Modernity at its most extreme
Shanghai's inspiring skyline symbolises China's modernisation. The city's facelift, which took three decades and many billions of dollars, has resulted in a contemporary travel experience that stretches all the boundaries. Even the ride from the airport is futuristic - the Maglev Train can travel at 430km/h, getting you to the city in just seven minutes.
If you're staying near the Bund, towers will be top of mind. Catch the subway or a taxi to the east bank for a few hours of engagement with Shanghai's extraordinary high rises. Also known as Dongfang Mingzhu, the Oriental Pearl Tower has three observation levels and a transparent panorama lift - it's one of the most popular places to go in Shanghai, because it looks like something from a science fiction movie. Shanghai Tower is even taller, with the world's highest observation deck. Or you can nip up the Shanghai World Financial Centre, which has great views of The Bund.

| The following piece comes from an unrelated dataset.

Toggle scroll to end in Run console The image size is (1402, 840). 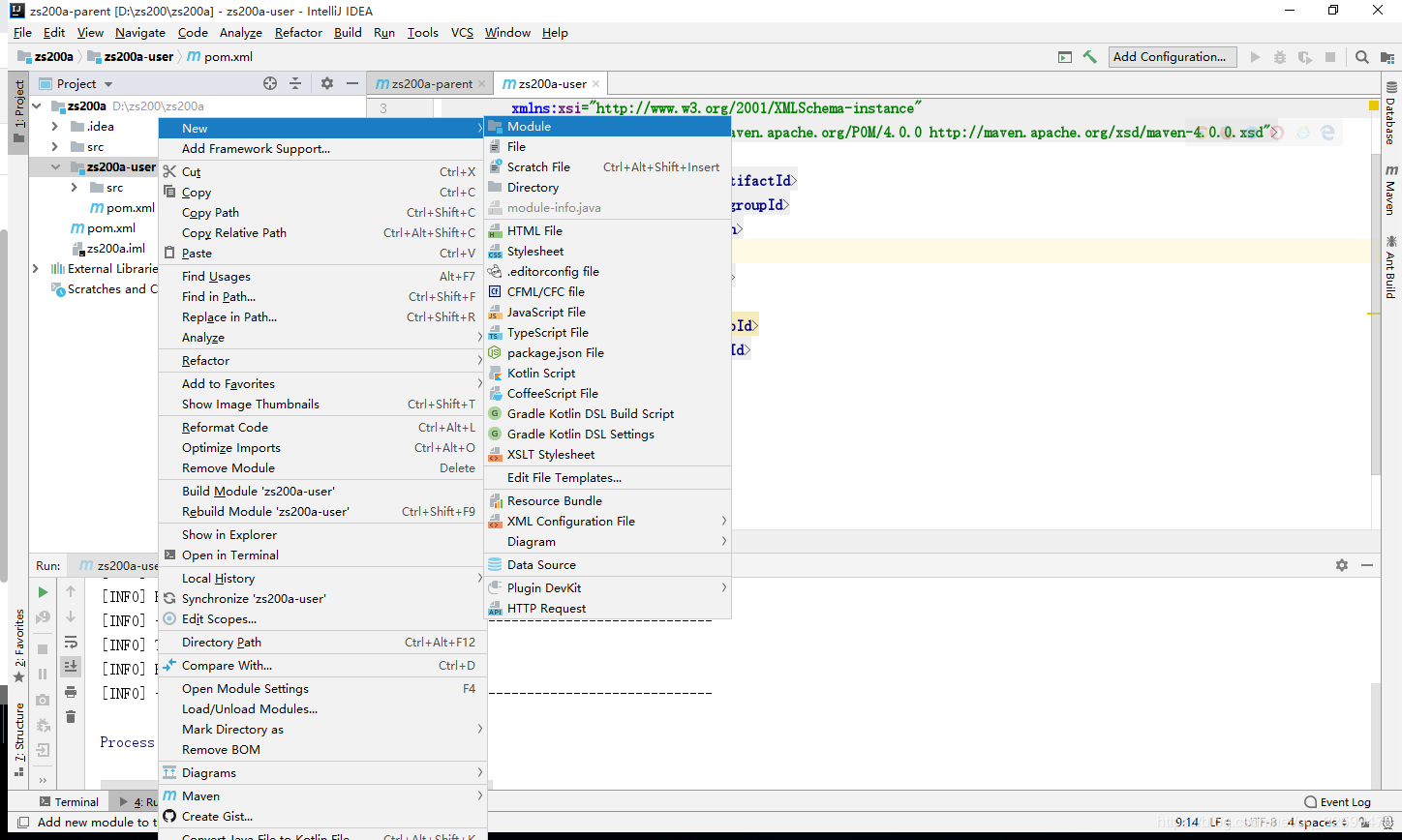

People's Square is another place to appreciate how far Shanghai has come. You can visit the Urban Planning Centre, wander the square's park areas and catch a performance at the Shanghai Grand Theatre. South of the square are Xintiandi and Tai Kang Lu (Tianzifang), where old alleyways have become trendy laneways. Proper exploring around these areas requires a mix of shopping, eating and people watching.
Extraordinary food and nightlife experiences
With Shanghai travel, every meal is a tour of the senses - whether you're eating at a street food stall or indulging in a multi-course fine dining experience. You'll want to chase down traditional dishes, like xiaolongbao dumplings and Peking duck. And we urge you to explore the unusual, such as raw drunken crab and stinky tofu.
As far as food budgeting goes, any level of spending is possible in Shanghai. You can eat like a backpacker, making a small amount of money perform miracles in the street food zones. It's just as easy to find a Michelin-star restaurant and invest in culinary genius that you'll remember for a lifetime. Oscillate between the two extremes and you'll have some scintillating food stories to take home.
Adventuring further into China
Shanghai can be your launching pad for deeper travel into China , the fourth largest country in the world. Nearly 60% of the population lives in urban centres, so once you get beyond the cities there's a lot of space for discovering astonishing landscapes that have been intriguing travellers for hundreds of years.
Beijing is a logical add-on to your Shanghai holiday, because it has the Forbidden City and Tiananmen Square - two of China's most significant places of interest. Beijing is also handy to the Summer Palace and several sections of the Great Wall of China. China Railway high speed trains (bullet trains) are an exciting way to get from Shanghai to Beijing.
West of Shanghai is Zhangjiajie, gateway to the historic Wulingyuan Scenic Area, a UNESCO World Heritage Site.
While you're in central China, two other destinations demand a look-see - Xian, for the Terracotta Army; and Chengdu, the panda capital of the world.
In southern China you can explore the surreal karst landscapes of Kunming and Guilin, then head to Xiamen on the coast - it's an island city with beautiful beaches and a fascinating mix of European colonial and modern Asian architecture.
Best time to visit Shanghai
If you love a hot Asian summer, visit Shanghai in June, July, August or September. It's the peak season for tourism, so book your accommodation well in advance. The shoulder seasons, spring and autumn, are popular because temperatures are less extreme and off-peak prices apply. Winter weather is chilly, but has less rainfall than the rest of the year.
How much will it cost?
Not including air travel and hotels, you should allow about USD $70 to $100 a day per person for food and entertainment.